Data for the task:
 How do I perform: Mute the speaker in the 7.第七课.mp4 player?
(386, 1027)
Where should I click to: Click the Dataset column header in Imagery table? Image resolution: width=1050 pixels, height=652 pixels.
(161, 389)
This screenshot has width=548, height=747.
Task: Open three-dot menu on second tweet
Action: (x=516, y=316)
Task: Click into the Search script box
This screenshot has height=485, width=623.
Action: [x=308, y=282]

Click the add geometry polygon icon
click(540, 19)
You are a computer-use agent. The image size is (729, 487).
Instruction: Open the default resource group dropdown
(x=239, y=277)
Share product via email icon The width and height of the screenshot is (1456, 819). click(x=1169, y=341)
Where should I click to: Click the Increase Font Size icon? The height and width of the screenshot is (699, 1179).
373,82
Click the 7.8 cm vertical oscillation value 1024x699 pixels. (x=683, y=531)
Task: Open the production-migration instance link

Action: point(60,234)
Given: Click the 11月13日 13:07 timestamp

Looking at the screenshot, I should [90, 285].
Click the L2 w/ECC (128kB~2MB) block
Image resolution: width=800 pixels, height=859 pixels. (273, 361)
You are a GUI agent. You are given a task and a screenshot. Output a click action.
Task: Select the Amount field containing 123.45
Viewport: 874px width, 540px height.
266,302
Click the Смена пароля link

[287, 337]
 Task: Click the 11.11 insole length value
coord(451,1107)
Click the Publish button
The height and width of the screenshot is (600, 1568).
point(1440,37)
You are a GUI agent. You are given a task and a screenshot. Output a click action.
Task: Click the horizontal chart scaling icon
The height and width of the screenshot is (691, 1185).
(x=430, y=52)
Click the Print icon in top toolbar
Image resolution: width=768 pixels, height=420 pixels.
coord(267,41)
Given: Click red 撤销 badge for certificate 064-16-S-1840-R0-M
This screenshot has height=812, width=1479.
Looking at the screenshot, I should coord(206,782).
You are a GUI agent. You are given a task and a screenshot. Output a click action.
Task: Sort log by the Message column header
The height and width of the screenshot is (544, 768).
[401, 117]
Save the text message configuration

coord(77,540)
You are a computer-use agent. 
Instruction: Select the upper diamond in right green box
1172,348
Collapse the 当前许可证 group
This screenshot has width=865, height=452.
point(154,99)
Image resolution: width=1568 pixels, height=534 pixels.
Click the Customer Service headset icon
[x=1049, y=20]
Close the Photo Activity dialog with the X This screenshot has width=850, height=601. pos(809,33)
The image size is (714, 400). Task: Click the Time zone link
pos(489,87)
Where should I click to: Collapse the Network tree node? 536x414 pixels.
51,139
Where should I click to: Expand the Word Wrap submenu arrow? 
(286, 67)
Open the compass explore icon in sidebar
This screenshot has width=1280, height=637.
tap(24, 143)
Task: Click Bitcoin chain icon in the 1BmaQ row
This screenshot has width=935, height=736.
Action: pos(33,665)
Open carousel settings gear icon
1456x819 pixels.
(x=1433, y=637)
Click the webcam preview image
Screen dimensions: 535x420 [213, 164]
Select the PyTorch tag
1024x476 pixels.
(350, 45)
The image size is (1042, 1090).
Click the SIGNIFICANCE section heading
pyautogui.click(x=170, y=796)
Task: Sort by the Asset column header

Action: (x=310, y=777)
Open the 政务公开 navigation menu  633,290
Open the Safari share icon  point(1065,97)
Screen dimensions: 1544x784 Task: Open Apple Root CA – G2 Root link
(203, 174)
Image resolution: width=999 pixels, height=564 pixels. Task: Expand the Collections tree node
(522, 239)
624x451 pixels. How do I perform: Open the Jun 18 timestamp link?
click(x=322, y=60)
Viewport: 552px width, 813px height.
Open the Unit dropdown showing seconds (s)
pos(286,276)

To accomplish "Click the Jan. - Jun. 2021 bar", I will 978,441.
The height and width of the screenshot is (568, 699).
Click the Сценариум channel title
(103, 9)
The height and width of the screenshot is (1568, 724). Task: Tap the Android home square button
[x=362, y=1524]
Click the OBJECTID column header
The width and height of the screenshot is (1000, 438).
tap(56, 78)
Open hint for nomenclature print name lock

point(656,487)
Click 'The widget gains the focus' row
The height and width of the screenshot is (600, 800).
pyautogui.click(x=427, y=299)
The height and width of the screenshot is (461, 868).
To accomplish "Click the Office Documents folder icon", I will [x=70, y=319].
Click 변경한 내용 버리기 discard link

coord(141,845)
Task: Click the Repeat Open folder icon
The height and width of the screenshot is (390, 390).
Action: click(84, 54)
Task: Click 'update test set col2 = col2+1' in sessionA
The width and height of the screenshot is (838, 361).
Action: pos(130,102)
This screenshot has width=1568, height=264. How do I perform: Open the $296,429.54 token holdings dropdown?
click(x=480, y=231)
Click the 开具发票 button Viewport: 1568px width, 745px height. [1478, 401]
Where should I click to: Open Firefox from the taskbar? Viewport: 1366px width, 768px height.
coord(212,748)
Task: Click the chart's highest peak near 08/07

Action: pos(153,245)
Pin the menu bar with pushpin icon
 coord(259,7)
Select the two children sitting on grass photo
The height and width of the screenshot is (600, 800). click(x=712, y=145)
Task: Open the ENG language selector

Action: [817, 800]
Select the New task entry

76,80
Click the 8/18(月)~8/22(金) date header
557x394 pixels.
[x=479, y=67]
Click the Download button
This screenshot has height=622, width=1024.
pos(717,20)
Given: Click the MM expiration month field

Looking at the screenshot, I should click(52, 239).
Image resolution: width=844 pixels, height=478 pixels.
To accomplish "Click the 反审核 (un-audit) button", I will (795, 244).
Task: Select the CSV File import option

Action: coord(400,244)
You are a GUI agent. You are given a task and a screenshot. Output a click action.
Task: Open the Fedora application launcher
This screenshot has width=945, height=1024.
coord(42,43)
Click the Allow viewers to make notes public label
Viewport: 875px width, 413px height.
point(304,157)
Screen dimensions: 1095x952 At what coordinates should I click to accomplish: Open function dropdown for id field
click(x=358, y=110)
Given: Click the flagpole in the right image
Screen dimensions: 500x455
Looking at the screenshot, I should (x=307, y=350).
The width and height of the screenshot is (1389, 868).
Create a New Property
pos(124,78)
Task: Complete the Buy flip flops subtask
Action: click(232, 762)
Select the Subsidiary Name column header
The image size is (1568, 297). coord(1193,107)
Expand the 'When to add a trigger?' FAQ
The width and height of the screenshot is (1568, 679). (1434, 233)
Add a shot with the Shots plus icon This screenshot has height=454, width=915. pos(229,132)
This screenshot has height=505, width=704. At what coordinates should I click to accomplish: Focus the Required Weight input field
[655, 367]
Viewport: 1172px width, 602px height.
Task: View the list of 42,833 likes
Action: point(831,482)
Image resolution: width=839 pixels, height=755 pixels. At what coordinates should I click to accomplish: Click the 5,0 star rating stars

Work instruction: The task requires each record above to be restated exactly.

Answer to this task:
 How do I perform: Mute the speaker in the 7.第七课.mp4 player?
(386, 1027)
Where should I click to: Click the Dataset column header in Imagery table? Image resolution: width=1050 pixels, height=652 pixels.
(161, 389)
This screenshot has width=548, height=747.
Task: Open three-dot menu on second tweet
Action: (x=516, y=316)
Task: Click into the Search script box
This screenshot has height=485, width=623.
Action: [x=308, y=282]

Click the add geometry polygon icon
click(540, 19)
You are a computer-use agent. The image size is (729, 487).
Instruction: Open the default resource group dropdown
(x=239, y=277)
Share product via email icon The width and height of the screenshot is (1456, 819). click(x=1169, y=341)
Where should I click to: Click the Increase Font Size icon? The height and width of the screenshot is (699, 1179).
373,82
Click the 7.8 cm vertical oscillation value 1024x699 pixels. (x=683, y=531)
Task: Open the production-migration instance link

Action: point(60,234)
Given: Click the 11月13日 13:07 timestamp

Looking at the screenshot, I should [90, 285].
Click the L2 w/ECC (128kB~2MB) block
Image resolution: width=800 pixels, height=859 pixels. (273, 361)
You are a GUI agent. You are given a task and a screenshot. Output a click action.
Task: Select the Amount field containing 123.45
Viewport: 874px width, 540px height.
266,302
Click the Смена пароля link

[287, 337]
 Task: Click the 11.11 insole length value
coord(451,1107)
Click the Publish button
The height and width of the screenshot is (600, 1568).
point(1440,37)
You are a GUI agent. You are given a task and a screenshot. Output a click action.
Task: Click the horizontal chart scaling icon
The height and width of the screenshot is (691, 1185).
(x=430, y=52)
Click the Print icon in top toolbar
Image resolution: width=768 pixels, height=420 pixels.
coord(267,41)
Given: Click red 撤销 badge for certificate 064-16-S-1840-R0-M
This screenshot has height=812, width=1479.
Looking at the screenshot, I should coord(206,782).
You are a GUI agent. You are given a task and a screenshot. Output a click action.
Task: Sort log by the Message column header
The height and width of the screenshot is (544, 768).
[401, 117]
Save the text message configuration

coord(77,540)
You are a computer-use agent. 
Instruction: Select the upper diamond in right green box
1172,348
Collapse the 当前许可证 group
This screenshot has width=865, height=452.
point(154,99)
Image resolution: width=1568 pixels, height=534 pixels.
Click the Customer Service headset icon
[x=1049, y=20]
Close the Photo Activity dialog with the X This screenshot has width=850, height=601. pos(809,33)
The image size is (714, 400). Task: Click the Time zone link
pos(489,87)
Where should I click to: Collapse the Network tree node? 536x414 pixels.
51,139
Where should I click to: Expand the Word Wrap submenu arrow? 
(286, 67)
Open the compass explore icon in sidebar
This screenshot has width=1280, height=637.
tap(24, 143)
Task: Click Bitcoin chain icon in the 1BmaQ row
This screenshot has width=935, height=736.
Action: pos(33,665)
Open carousel settings gear icon
1456x819 pixels.
(x=1433, y=637)
Click the webcam preview image
Screen dimensions: 535x420 [213, 164]
Select the PyTorch tag
1024x476 pixels.
(350, 45)
The image size is (1042, 1090).
Click the SIGNIFICANCE section heading
pyautogui.click(x=170, y=796)
Task: Sort by the Asset column header

Action: (x=310, y=777)
Open the 政务公开 navigation menu  633,290
Open the Safari share icon  point(1065,97)
Screen dimensions: 1544x784 Task: Open Apple Root CA – G2 Root link
(203, 174)
Image resolution: width=999 pixels, height=564 pixels. Task: Expand the Collections tree node
(522, 239)
624x451 pixels. How do I perform: Open the Jun 18 timestamp link?
click(x=322, y=60)
Viewport: 552px width, 813px height.
Open the Unit dropdown showing seconds (s)
pos(286,276)

To accomplish "Click the Jan. - Jun. 2021 bar", I will 978,441.
The height and width of the screenshot is (568, 699).
Click the Сценариум channel title
(103, 9)
The height and width of the screenshot is (1568, 724). Task: Tap the Android home square button
[x=362, y=1524]
Click the OBJECTID column header
The width and height of the screenshot is (1000, 438).
tap(56, 78)
Open hint for nomenclature print name lock

point(656,487)
Click 'The widget gains the focus' row
The height and width of the screenshot is (600, 800).
pyautogui.click(x=427, y=299)
The height and width of the screenshot is (461, 868).
To accomplish "Click the Office Documents folder icon", I will [x=70, y=319].
Click 변경한 내용 버리기 discard link

coord(141,845)
Task: Click the Repeat Open folder icon
The height and width of the screenshot is (390, 390).
Action: click(84, 54)
Task: Click 'update test set col2 = col2+1' in sessionA
The width and height of the screenshot is (838, 361).
Action: pos(130,102)
This screenshot has width=1568, height=264. How do I perform: Open the $296,429.54 token holdings dropdown?
click(x=480, y=231)
Click the 开具发票 button Viewport: 1568px width, 745px height. [1478, 401]
Where should I click to: Open Firefox from the taskbar? Viewport: 1366px width, 768px height.
coord(212,748)
Task: Click the chart's highest peak near 08/07

Action: pos(153,245)
Pin the menu bar with pushpin icon
 coord(259,7)
Select the two children sitting on grass photo
The height and width of the screenshot is (600, 800). click(x=712, y=145)
Task: Open the ENG language selector

Action: [817, 800]
Select the New task entry

76,80
Click the 8/18(月)~8/22(金) date header
557x394 pixels.
[x=479, y=67]
Click the Download button
This screenshot has height=622, width=1024.
pos(717,20)
Given: Click the MM expiration month field

Looking at the screenshot, I should click(52, 239).
Image resolution: width=844 pixels, height=478 pixels.
To accomplish "Click the 反审核 (un-audit) button", I will (795, 244).
Task: Select the CSV File import option

Action: coord(400,244)
You are a GUI agent. You are given a task and a screenshot. Output a click action.
Task: Open the Fedora application launcher
This screenshot has width=945, height=1024.
coord(42,43)
Click the Allow viewers to make notes public label
Viewport: 875px width, 413px height.
point(304,157)
Screen dimensions: 1095x952 At what coordinates should I click to accomplish: Open function dropdown for id field
click(x=358, y=110)
Given: Click the flagpole in the right image
Screen dimensions: 500x455
Looking at the screenshot, I should (x=307, y=350).
The width and height of the screenshot is (1389, 868).
Create a New Property
pos(124,78)
Task: Complete the Buy flip flops subtask
Action: click(232, 762)
Select the Subsidiary Name column header
The image size is (1568, 297). coord(1193,107)
Expand the 'When to add a trigger?' FAQ
The width and height of the screenshot is (1568, 679). (1434, 233)
Add a shot with the Shots plus icon This screenshot has height=454, width=915. pos(229,132)
This screenshot has height=505, width=704. At what coordinates should I click to accomplish: Focus the Required Weight input field
[655, 367]
Viewport: 1172px width, 602px height.
Task: View the list of 42,833 likes
Action: point(831,482)
Image resolution: width=839 pixels, height=755 pixels. At what coordinates should I click to accomplish: Click the 5,0 star rating stars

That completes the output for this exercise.